Gigabit xMII for 100BASE-T1: why are RGMII & SGMII important for 100 Mbps PHYs?

Other Parts Discussed in Post: DP83TC811S-Q1

Ethernet offers a more flexible networking technology for advanced driver assistance systems (ADAS), infotainment systems, body electronics and power trains; previous in-vehicle communication technologies required dedicated, special-purpose links and expensive cabling. The automotive amendments of the Institute for Electrical and Electronics Engineers (IEEE) 802.3 standard (100BASE-T1 and 1000BASE-T1) addressed electromagnetic interference (EMI)/electromagnetic compatibility (EMC) and enabled the use of unshielded single twisted pair cabling, which saves both cost and weight.
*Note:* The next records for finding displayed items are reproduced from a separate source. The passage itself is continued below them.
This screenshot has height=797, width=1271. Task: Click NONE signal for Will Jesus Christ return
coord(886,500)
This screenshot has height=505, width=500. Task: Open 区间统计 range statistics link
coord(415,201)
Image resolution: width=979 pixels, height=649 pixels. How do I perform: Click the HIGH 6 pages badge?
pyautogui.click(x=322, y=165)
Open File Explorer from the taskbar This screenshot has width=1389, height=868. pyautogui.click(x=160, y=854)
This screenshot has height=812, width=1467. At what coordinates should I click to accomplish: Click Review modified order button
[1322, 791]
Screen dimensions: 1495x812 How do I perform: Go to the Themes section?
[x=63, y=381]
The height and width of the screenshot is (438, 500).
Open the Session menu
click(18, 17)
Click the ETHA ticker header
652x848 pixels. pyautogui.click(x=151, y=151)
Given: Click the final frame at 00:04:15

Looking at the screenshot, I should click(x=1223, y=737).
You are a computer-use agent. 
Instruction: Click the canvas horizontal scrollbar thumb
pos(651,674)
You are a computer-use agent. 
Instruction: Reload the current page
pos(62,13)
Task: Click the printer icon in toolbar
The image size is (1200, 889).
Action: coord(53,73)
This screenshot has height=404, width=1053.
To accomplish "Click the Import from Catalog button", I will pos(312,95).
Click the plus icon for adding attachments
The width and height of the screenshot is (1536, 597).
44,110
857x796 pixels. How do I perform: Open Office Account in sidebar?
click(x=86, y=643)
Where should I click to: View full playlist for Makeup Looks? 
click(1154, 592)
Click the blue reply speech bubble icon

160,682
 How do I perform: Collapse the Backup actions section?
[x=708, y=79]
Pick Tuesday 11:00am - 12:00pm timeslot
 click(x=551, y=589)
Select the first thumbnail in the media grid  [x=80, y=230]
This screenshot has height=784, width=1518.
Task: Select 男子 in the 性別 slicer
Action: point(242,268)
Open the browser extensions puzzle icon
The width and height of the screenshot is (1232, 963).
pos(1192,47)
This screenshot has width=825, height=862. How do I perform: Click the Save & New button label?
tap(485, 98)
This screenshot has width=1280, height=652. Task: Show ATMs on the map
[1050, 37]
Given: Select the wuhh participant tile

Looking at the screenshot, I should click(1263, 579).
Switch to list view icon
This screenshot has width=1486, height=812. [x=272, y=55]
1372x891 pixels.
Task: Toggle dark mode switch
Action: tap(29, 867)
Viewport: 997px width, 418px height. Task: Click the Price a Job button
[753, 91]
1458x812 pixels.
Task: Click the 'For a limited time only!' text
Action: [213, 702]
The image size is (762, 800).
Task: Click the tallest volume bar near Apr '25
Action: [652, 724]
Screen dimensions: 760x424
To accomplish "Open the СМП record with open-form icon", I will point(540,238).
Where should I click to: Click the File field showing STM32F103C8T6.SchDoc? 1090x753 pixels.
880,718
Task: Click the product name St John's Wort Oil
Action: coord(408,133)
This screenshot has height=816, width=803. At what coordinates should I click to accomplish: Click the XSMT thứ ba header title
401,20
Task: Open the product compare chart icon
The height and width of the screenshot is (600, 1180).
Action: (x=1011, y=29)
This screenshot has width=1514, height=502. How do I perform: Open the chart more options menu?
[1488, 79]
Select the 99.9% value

However, the 100 Mbps networks that have been widely used in ADAS, body electronics and power train do not provide enough bandwidth to connect all of these domains over a common backbone network that facilitates data fusion. Data fusion can enhance both the driver and passenger experience as well as create new opportunities to optimize vehicle performance and operation. With the advent of the 1000BASE-T1 standard supporting 1 Gigabit Ethernet (GbE), automotive network architects are now able to connect multiple 100 Mbps Ethernet domains and move data all over the vehicle. This need for a higher speed backbone is being driven by high resolution sensors (e.g., RADAR, LIDAR), the expansion of higher resolution video sources such as high definition (HD) cameras, HD video players, and HD resolution displays in front and back seats, and higher bandwidth telematics.

Connecting to 5G wireless networks under both mobile and static conditions will also force the migration from 100BASE-T1-based in-vehicle networks – which were sufficient to support 4G connections – to 1000BASE-T1 networks that can support links up to 1Gbps for 5G.

With the steady progression to gigabit streams, automotive processors and switches now support 1GbE+ Media Independent Interfaces (MII), which connect the Media Access Control (MAC) layer in the central processing unit (CPU), or switch, to network physical layer (PHY) transceivers. The 100Mbps versions of the MII (15-pin MII and nine-pin Reduced MII [RMII]) are complemented by 1Gbps versions, which include Reduced Gigabit MII (RGMII) and Serial Gigabit MII (SGMII). RGMII is a 12-pin interface, while SGMII can operate as either a four- or six-pin interface.

With a mixture of 100Mbps and 1GbE nodes, system designers prefer to develop common, reusable platforms that support both types of nodes. For example, connecting either a 1000BASE-T1 PHY or a 100BASE-T1 PHY to the same RGMII or SGMII port on a switch with little to no modification saves development time and cost and lowers system complexity, which improves reliability.

A 100BASE-T1 PHY that supports RGMII or SGMII offers an easy migration path to a 1000BASE-T1 PHY when needed. SGMII, using low voltage differential signaling (LVDS), offers the benefit of 10x the data bandwidth with fewer signal lines, shrinking solution size. RGMII still uses single-ended signaling, but again, offers a 10x increase in data bandwidth for only 3 additional signal lines, compared to RMII.

TI’s IEEE 802.3bw-compliant automotive Ethernet 100BASE-T1 PHY, the DP83TC811S-Q1, enables system designers to achieve the goal of systems that are more easily upgraded to 1 Gbps. It supports MII, RMII, RGMII and SGMII; all are selectable through either hardware bootstraps or register programming. The DP83TC811S-Q1 also makes RGMII and SGMII system verification and debugging faster and easier with its extensive diagnostic toolkit. The diagnostic toolkit supports several built-in-self-test (BIST) capabilities, such as a pseudo random bit sequence (PRBS) generator/checker and configurable loopback options. For example, the PHY is configurable for RGMII or SGMII loopback, allowing the connected MAC to send data to the PHY, which internally routes it to the receive data pins of the RGMII or SGMII port, enabling the MAC to verify continuity.

With its ability to support either RGMII or SGMII, the DP83TC811S-Q1 gives system designers the flexibility to implement 100 Mbps systems that can be easily upgraded to 1 Gbps when needed. The DP83TC811S-Q1 is fully supported by evaluation modules with user guides and graphical user interface, an input/output buffer information specification (IBIS) model and software drivers.